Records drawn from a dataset
+--

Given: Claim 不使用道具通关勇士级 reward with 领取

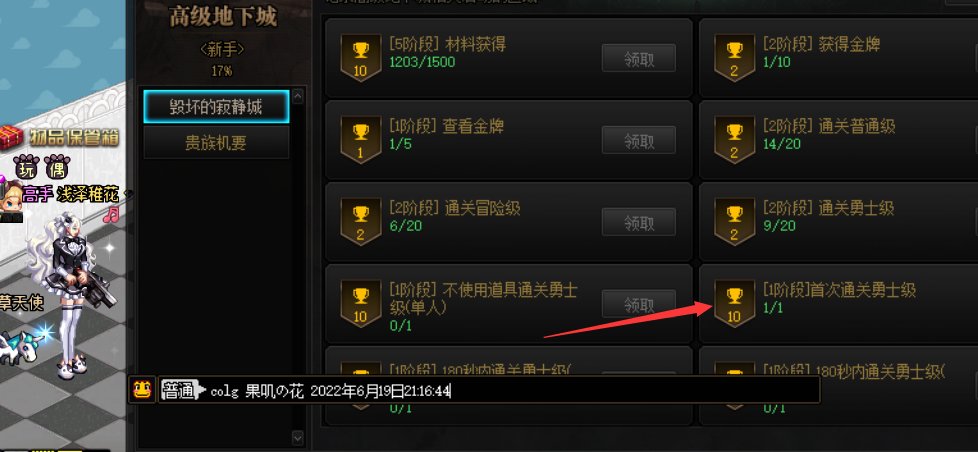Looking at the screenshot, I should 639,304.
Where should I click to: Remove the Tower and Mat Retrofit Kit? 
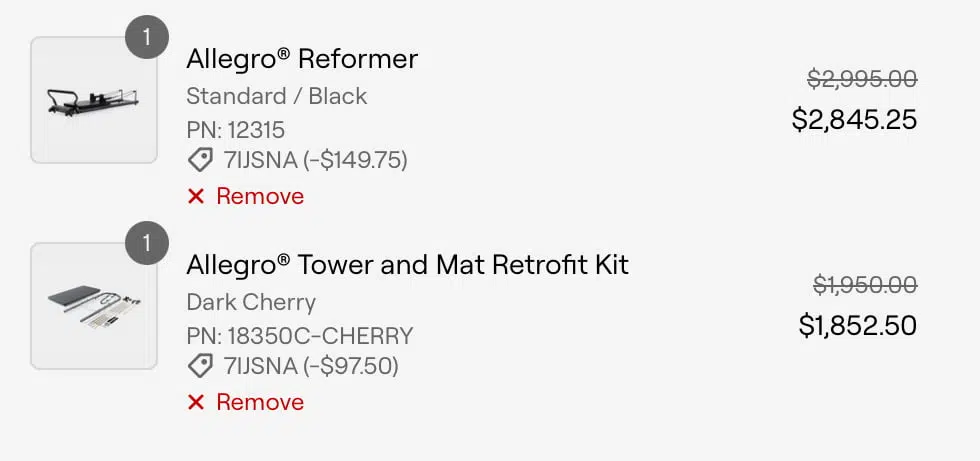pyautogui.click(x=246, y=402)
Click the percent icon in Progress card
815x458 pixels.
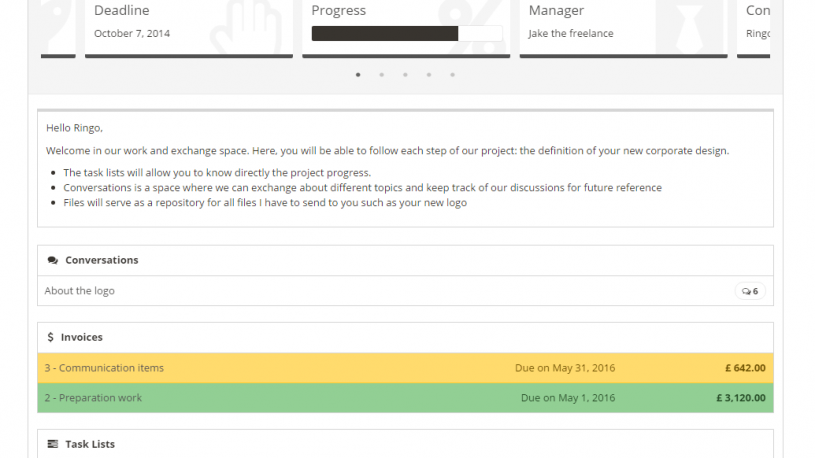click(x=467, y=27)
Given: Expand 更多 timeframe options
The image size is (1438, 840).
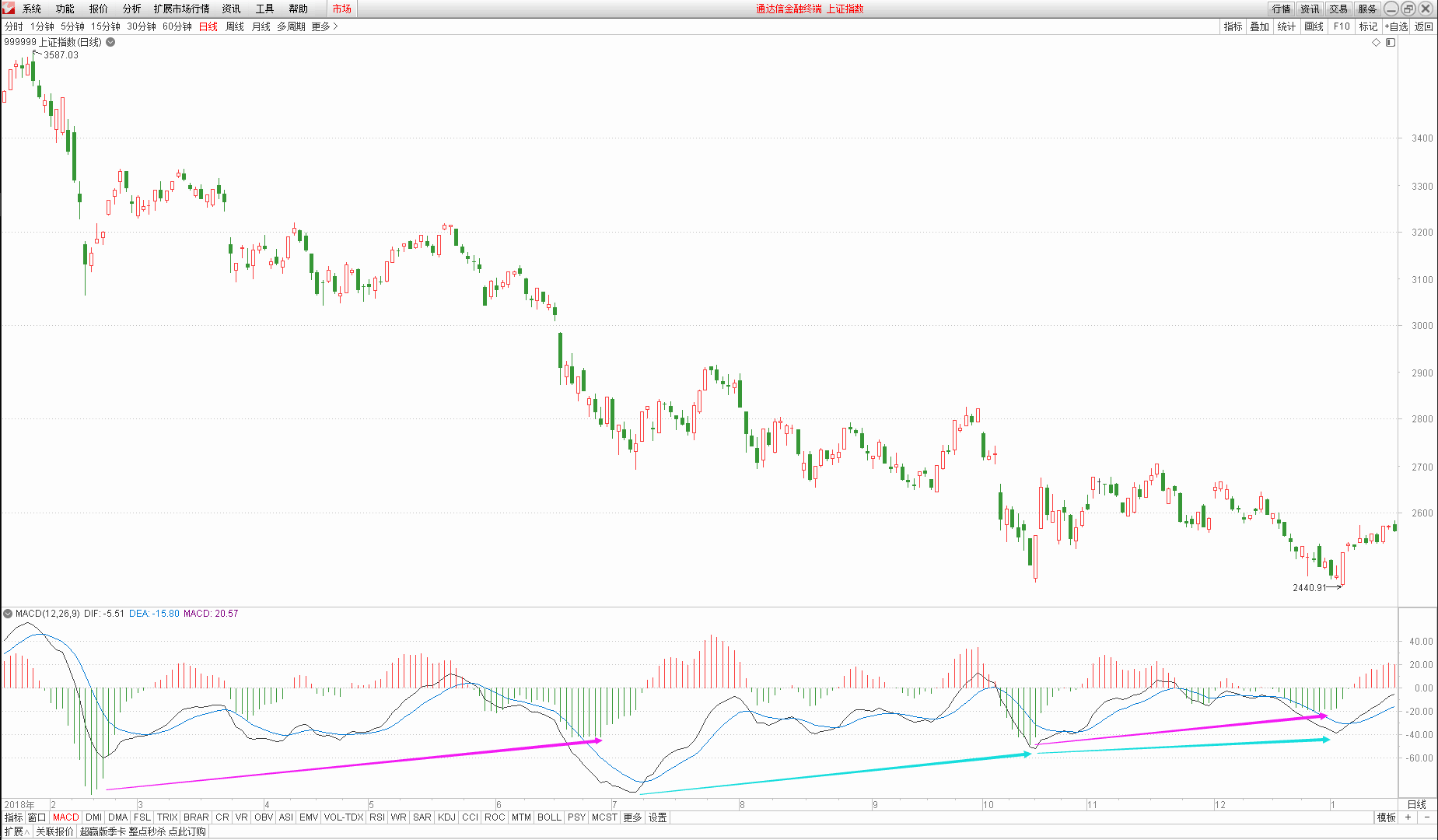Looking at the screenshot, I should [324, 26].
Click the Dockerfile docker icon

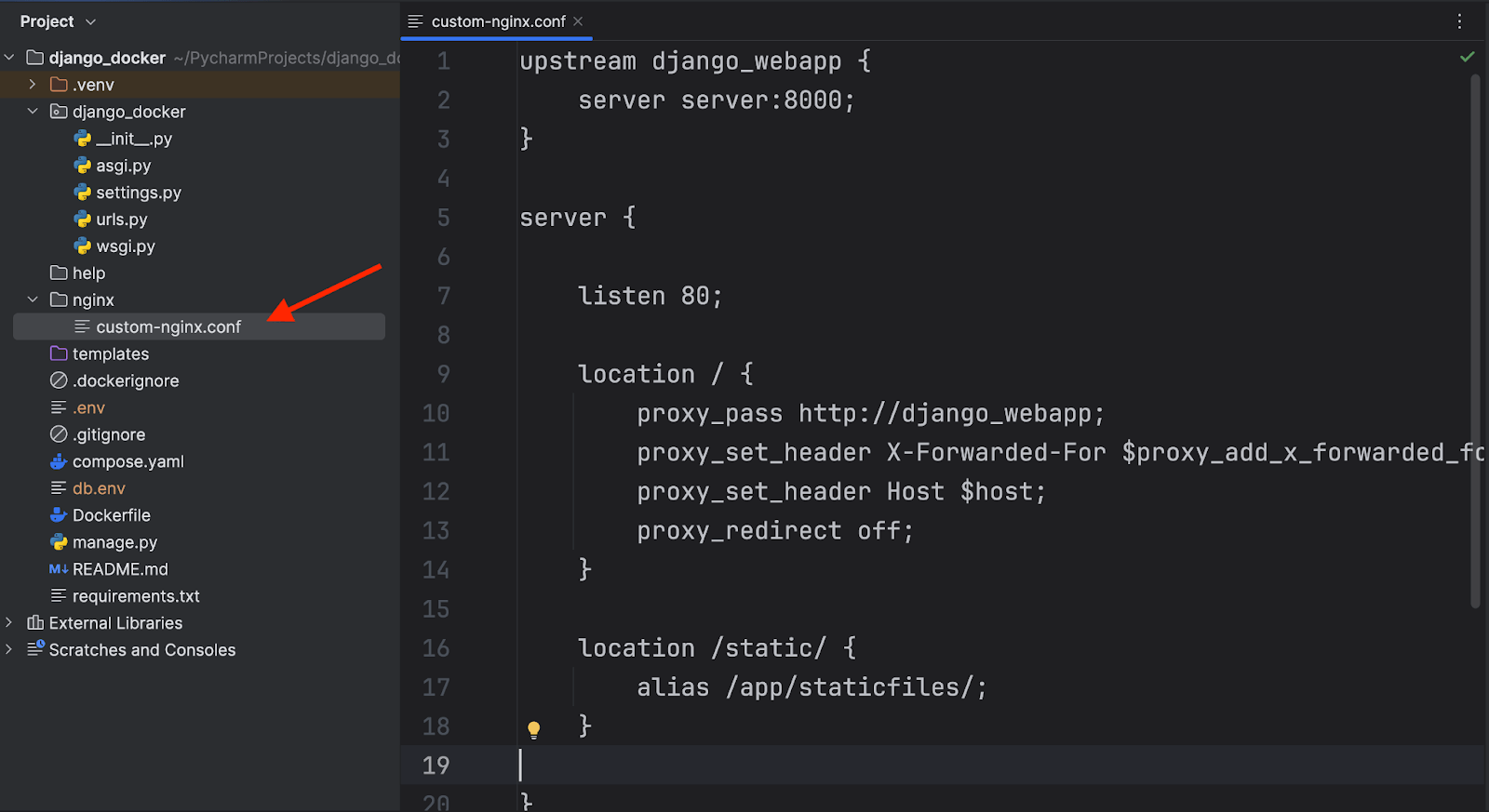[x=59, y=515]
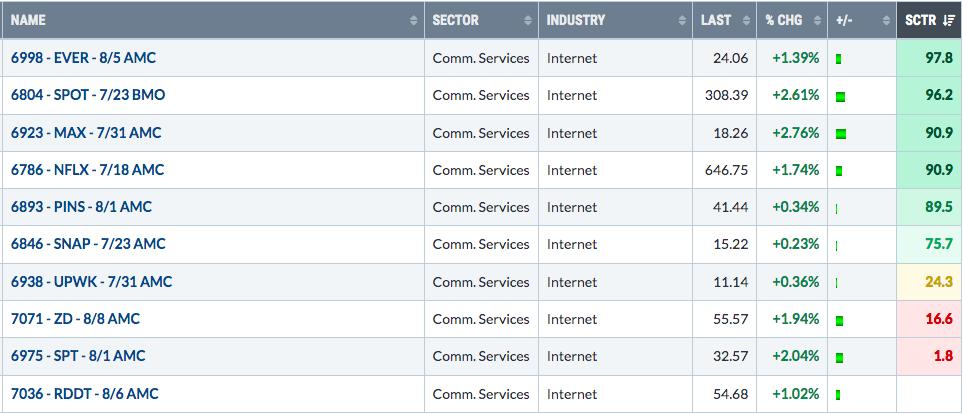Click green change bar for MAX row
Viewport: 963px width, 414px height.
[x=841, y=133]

+--

**WHAT NEEDS TO BE DONE**: Extract the entries in full, exactly as they are, minus the pictures.

**TASK OUTPUT**:
Given: Claim 不使用道具通关勇士级 reward with 领取

Looking at the screenshot, I should 639,304.
Where should I click to: Remove the Tower and Mat Retrofit Kit? 
pyautogui.click(x=246, y=402)
Click the percent icon in Progress card
815x458 pixels.
click(x=467, y=27)
Given: Expand 更多 timeframe options
The image size is (1438, 840).
Looking at the screenshot, I should [324, 26].
Click the Dockerfile docker icon

[x=59, y=515]
Click green change bar for MAX row
Viewport: 963px width, 414px height.
[x=841, y=133]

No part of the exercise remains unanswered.